Plain solutions for plane environments?
In conclusion, the abilities of desert ants to navigate within a three-dimensional environment appear to somewhat lag behind their impressive feats in two dimensions. Our findings suggest that Cataglyphis fortis memorizes the features of a 3-D run to a feeder only in a rather general, cursory manner. The occurrence of a sloped part of its itinerary is reflected in a general acceptance of slopes in subsequent runs. But this is neither associated with a specific point on the way between nest and food source, nor does it have to occur in the same sequence as experienced during earlier trips to the feeder.
The choices that ants made in Homebound and Outbound tests revealed that ascents and descents are neither stored with their distances from nest and feeder, nor with their correct sequence.

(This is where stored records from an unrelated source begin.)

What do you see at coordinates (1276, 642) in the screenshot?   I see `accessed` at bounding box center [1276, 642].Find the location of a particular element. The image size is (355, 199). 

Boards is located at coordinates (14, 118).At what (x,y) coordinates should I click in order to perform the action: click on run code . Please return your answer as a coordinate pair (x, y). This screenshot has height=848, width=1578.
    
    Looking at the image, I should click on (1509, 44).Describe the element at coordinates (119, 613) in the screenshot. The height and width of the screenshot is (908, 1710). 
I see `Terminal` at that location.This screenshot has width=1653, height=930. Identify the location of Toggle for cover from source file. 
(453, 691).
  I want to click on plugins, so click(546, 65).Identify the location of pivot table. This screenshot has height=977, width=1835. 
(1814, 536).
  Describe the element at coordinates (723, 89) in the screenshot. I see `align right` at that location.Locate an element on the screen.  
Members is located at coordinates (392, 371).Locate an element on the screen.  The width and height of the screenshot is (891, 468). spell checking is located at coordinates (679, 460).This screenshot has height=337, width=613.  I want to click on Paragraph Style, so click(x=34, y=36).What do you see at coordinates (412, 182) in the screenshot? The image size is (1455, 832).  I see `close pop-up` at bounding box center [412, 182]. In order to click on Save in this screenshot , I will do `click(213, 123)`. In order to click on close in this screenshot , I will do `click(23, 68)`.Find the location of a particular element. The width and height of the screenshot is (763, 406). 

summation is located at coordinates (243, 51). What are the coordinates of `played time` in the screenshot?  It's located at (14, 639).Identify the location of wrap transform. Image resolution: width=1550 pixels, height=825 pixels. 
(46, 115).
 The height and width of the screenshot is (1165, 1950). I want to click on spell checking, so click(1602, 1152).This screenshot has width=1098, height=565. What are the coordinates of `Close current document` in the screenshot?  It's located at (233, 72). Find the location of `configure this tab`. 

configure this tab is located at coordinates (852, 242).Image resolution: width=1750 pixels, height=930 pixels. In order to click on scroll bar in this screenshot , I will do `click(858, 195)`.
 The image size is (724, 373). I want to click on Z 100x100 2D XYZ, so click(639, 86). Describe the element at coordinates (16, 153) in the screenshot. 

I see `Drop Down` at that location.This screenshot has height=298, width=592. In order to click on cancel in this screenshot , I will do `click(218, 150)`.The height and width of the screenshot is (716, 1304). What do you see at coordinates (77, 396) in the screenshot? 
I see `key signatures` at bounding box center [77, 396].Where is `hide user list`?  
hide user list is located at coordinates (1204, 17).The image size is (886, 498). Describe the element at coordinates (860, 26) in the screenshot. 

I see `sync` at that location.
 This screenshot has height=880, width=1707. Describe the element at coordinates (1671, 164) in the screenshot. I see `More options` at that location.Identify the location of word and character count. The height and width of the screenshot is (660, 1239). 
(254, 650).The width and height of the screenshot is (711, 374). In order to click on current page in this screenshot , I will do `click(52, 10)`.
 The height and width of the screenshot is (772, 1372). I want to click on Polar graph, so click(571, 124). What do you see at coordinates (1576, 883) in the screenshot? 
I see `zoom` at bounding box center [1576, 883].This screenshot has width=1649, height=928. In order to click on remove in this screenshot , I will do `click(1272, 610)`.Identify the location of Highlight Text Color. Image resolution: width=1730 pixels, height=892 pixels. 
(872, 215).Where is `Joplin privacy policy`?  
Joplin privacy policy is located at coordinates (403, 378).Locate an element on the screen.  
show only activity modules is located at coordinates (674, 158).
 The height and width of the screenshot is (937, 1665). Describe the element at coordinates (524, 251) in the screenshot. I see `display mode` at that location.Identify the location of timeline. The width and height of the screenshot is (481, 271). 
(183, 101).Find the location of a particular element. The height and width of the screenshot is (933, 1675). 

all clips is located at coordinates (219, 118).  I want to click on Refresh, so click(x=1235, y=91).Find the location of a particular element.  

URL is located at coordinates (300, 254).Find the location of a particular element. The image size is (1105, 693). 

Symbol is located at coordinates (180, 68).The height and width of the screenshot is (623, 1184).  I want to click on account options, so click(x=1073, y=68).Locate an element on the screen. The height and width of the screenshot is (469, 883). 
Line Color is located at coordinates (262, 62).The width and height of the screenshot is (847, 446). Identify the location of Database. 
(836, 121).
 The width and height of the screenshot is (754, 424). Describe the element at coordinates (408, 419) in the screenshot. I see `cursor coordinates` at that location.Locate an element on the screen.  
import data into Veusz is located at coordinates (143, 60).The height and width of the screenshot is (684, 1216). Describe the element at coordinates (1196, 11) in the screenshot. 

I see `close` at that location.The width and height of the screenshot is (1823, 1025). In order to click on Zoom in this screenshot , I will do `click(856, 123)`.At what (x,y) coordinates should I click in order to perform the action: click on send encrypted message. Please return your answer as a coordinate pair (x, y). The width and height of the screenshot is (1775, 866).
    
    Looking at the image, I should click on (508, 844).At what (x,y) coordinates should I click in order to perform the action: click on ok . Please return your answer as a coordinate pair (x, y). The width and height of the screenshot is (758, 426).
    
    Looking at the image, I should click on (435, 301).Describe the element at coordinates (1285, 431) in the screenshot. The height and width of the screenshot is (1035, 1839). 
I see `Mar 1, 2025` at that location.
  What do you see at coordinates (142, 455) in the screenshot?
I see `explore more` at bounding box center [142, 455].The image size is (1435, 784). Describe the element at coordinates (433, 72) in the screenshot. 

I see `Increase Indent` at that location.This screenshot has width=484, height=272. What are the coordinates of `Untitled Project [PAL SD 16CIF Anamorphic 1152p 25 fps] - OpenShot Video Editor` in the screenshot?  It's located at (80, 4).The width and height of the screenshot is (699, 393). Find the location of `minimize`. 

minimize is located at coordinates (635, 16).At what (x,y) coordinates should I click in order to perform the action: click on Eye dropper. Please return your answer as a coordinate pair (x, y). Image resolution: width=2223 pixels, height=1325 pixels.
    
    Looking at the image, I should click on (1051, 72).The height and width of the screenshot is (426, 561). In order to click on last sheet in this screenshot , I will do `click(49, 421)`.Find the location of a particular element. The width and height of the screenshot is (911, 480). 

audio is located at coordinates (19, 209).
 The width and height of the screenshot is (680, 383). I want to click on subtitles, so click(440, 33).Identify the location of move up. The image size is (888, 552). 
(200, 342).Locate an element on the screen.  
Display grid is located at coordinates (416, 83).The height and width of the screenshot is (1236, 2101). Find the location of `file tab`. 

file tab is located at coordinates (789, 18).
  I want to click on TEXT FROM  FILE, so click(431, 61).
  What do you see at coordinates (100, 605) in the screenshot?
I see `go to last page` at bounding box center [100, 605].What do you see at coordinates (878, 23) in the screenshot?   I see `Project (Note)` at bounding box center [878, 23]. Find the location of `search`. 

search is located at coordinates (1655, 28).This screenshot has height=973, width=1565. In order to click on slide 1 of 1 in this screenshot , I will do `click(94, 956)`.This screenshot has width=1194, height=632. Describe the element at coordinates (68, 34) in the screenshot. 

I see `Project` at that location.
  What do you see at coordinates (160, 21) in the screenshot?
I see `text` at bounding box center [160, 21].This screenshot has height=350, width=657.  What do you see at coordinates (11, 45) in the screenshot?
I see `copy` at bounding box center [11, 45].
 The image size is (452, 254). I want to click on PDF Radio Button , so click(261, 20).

Still, the occurrence of sloped path sections in preceding foraging trips results in more frequent and longer descents and ascents in subsequent choice experiments.
The general acceptance of slopes, given that they were encountered on earlier trips to a feeder, is reminiscent of the way how local landmarks trigger learnt changes in direction, irrespective of its congruency with the state of the path integrator [30], or the skylight compass [21].
Accepting ascents or descents on a foraging trip if they were encountered before, and rejecting them if they are new, could be a simple safety mechanism that ensures that ants do not accidentally take a "wrong turn". But such a generalized safety rule does not imply that the ants' neural representation of their environment truly possesses a property of the vertical dimension. The correction of slope distances to ground distances, coupled with the general rule not to use novel ascents and descents along a known route, may well be fully sufficient to ensure an accurate and safe orientation.